TEXT PROVIDED:
▽

The Road to Practice Management, and beyond

A practice manager working in primary care

Guest blog by Nicky Billington, Practice Manager at Wells City Practice and South West Regional Representative for the Institute of General Practice Management

When I started work in primary care, as a prescription clerk, I had never heard of a practice manager. I knew about GPs, nurses and receptionists but had no idea about the amazing team of people behind the scenes.

A few years later, with a bit more experience under my belt, I did an AMSPAR/ILM Course in Primary Care Management. I had huge gaps in my knowledge, but I knew that this was what I wanted. Passing the course gave me the confidence to take the next step, and I applied for the PM’s role at Wells City Practice.

BEST DECISION EVER! The Mendip PMs group welcomed me warmly and never judged me for those “stupid” questions. During my first few weeks I was invited down to the LMC office in Taunton and met with Jill who gave me some really good advice and information about General Practice in Somerset. I was amazed at how active and involved the LMC is in our everyday work life, they are my first port of call for advice on training, governance, and contract issues, or even just a moan.

△

PROBLEMS TO WORK ON:
1. Using the blog on the road to practice management, decide whether each statement agrees with it, answering yes or no and quoting the deciding words: (a) The writer's first job in primary care was as a receptionist. (b) The writer completed an AMSPAR/ILM Course in Primary Care Management. (c) The LMC office the writer visited is in Taunton.
2. Reproduce the blog on the road to practice management from "When I started" to "behind the scenes.".
3. In the blog on the road to practice management, who gave the writer advice and information about General Practice in Somerset?

EXTRACTED INFORMATION:
▽

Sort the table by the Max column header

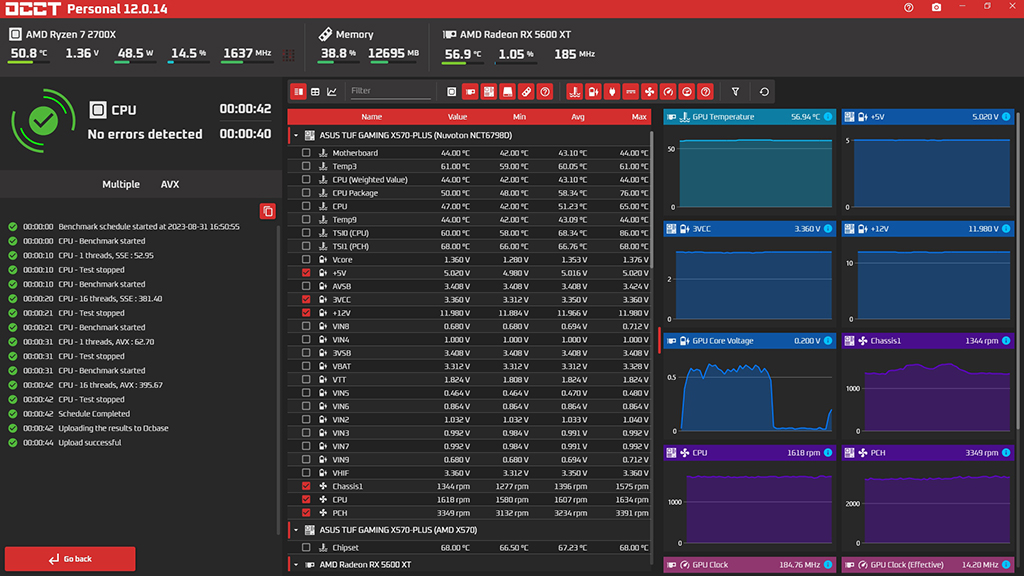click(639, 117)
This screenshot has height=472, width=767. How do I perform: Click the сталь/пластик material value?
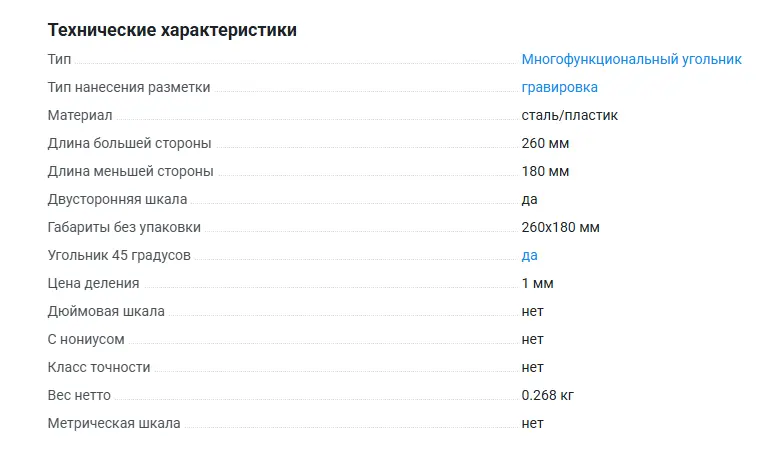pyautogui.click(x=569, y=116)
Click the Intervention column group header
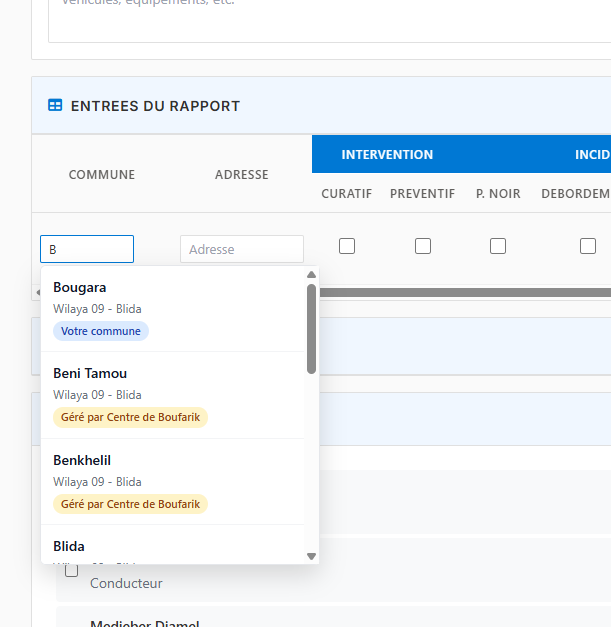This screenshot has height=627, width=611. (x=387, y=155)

△
▽

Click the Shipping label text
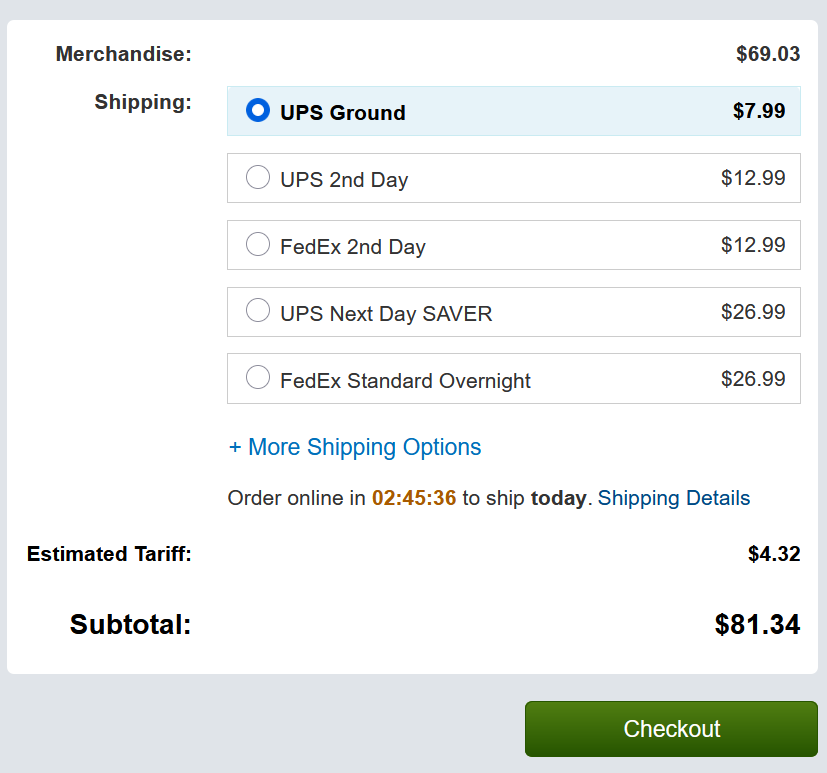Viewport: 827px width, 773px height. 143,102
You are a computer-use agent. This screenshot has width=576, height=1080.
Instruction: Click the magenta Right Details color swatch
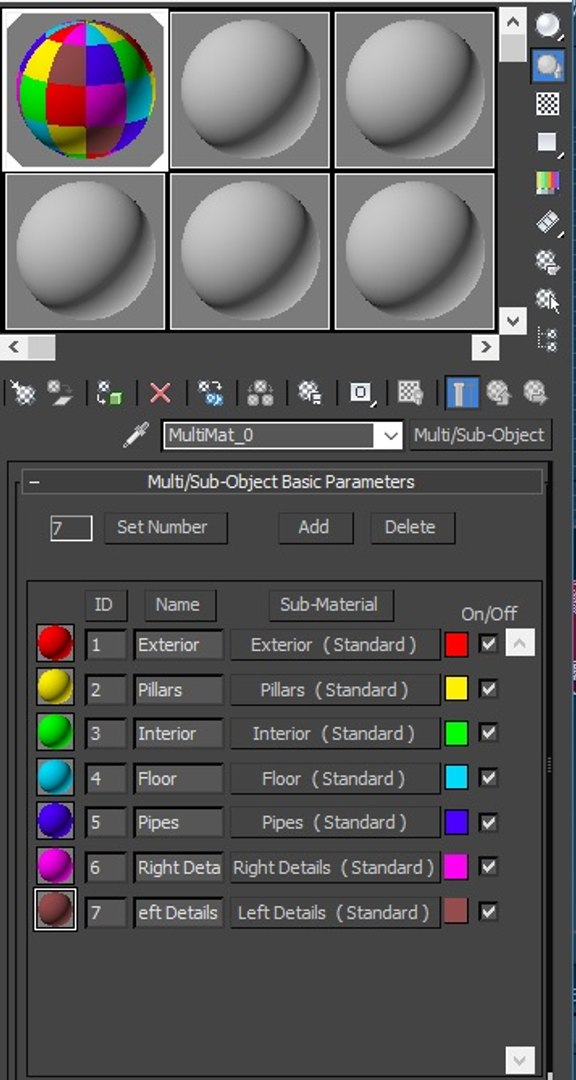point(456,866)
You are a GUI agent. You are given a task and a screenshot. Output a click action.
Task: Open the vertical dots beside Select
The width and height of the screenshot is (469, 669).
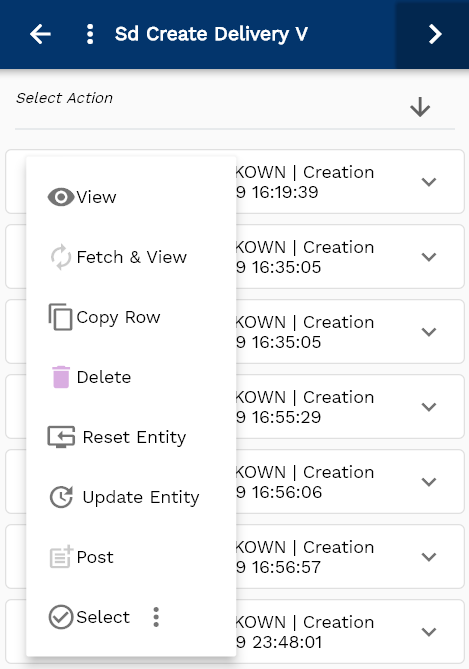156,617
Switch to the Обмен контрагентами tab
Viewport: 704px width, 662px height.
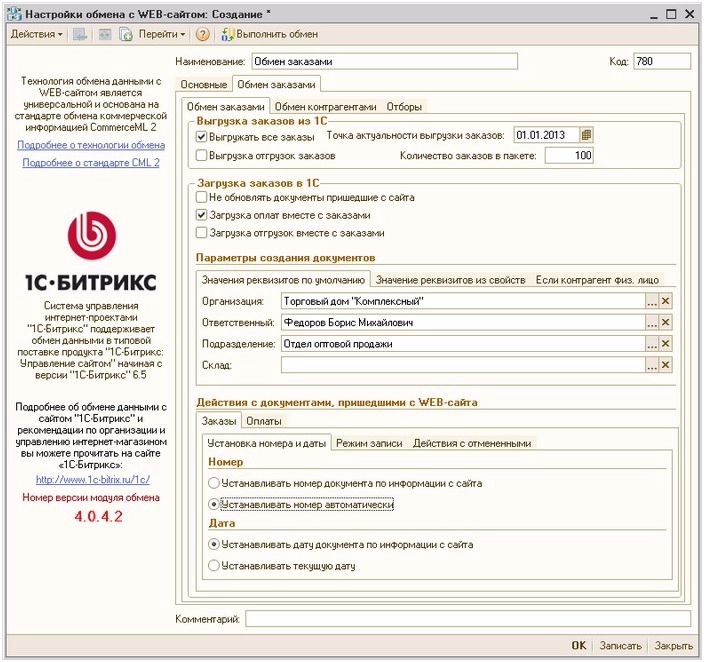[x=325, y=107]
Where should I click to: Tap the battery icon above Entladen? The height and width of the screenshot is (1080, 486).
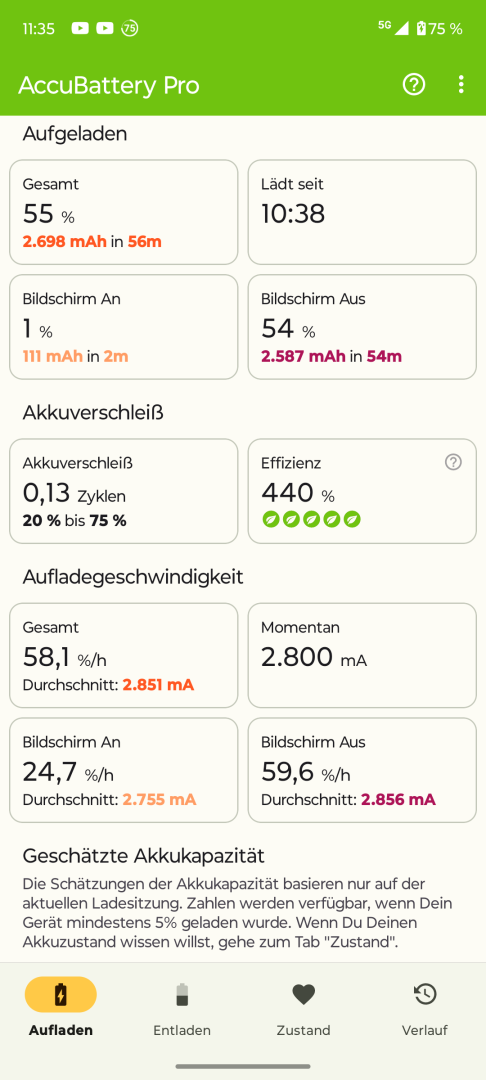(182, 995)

△

EXPECTED RESULTS:
1.
(a) No: "When I started work in primary care, as a prescription clerk"
(b) Yes: "I did an AMSPAR/ILM Course in Primary Care Management"
(c) Yes: "I was invited down to the LMC office in Taunton"

2.
When I started work in primary care, as a prescription clerk, I had never heard of a practice manager. I knew about GPs, nurses and receptionists but had no idea about the amazing team of people behind the scenes.

3. Jill, at the LMC office in Taunton.